The ossified FC may also become the site of metastatic involvement or leukemic infiltration, increasing a patient’s likelihood of developing cancer in this region [2, 9]. Giant-cell bone tumours developing from an ossified FC have been reported in case reports [2]. In previous years, partial ossification of the FC has been associated with pregnancy, rickets, epilepsy, syphilis and increased intracranial pressure; however, these correlations were later proven to be unfounded [3]. One study prepared cranial MRI on 13 patients with the adult onset myotonic dystrophy which found partial ossification of the FC in 2 patients [21]. Calcium content in the FC has been noted to increase on aging, but the relationship with complete ossification and age has not been established [3, 32]. No absolute clinical significance has been found in patients with ossification of the FC; however, this ossification has been confused with myelometaplasia, dural metastases, leukemic infiltration, falcine osteosarcoma, and vascular lesions [26, 37].

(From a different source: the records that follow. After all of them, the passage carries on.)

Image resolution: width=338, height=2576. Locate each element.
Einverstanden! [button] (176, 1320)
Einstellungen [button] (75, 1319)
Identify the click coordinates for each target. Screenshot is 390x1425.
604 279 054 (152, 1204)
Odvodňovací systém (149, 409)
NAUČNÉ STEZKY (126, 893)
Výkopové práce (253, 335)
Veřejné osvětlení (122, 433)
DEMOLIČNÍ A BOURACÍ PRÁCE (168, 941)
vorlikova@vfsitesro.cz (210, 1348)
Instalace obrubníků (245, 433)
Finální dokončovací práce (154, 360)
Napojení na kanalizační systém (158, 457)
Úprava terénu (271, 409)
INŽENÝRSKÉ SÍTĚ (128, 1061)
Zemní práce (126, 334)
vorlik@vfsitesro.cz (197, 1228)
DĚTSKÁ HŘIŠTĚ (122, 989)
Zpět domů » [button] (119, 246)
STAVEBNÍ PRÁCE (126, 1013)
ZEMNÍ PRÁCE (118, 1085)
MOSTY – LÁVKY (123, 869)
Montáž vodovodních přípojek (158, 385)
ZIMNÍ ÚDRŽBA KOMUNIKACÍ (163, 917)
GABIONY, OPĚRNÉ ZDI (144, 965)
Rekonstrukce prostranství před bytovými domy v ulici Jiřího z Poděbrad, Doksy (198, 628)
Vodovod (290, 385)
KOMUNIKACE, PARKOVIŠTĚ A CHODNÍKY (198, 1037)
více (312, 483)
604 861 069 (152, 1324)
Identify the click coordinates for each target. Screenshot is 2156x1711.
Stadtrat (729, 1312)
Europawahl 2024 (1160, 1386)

Despite the lack of evidence for clinical effects, an ossified FC could produce problems in the displacement of brain tissue in the event of a unilateral increase in intracranial pressure as seen in different types of herniation [35]. Additionally, as seen in our specimen, obstruction of the superior sagittal sinus could lead to increased intracranial pressure with potentially fatal results. In our case report, partial ossification of the FC was observed without abnormal ossification in the dural components intracranially, or in the rest of the body. There were no indicators for metastatic growth of carcinoma within the ossified region. Future studies focusing on nevoid basal cell carcinoma syndrome and other related pathologies may need to closely monitor correlations with calcification and ossification of the FC in hopes of coming closer to finding a causal relationship between the two.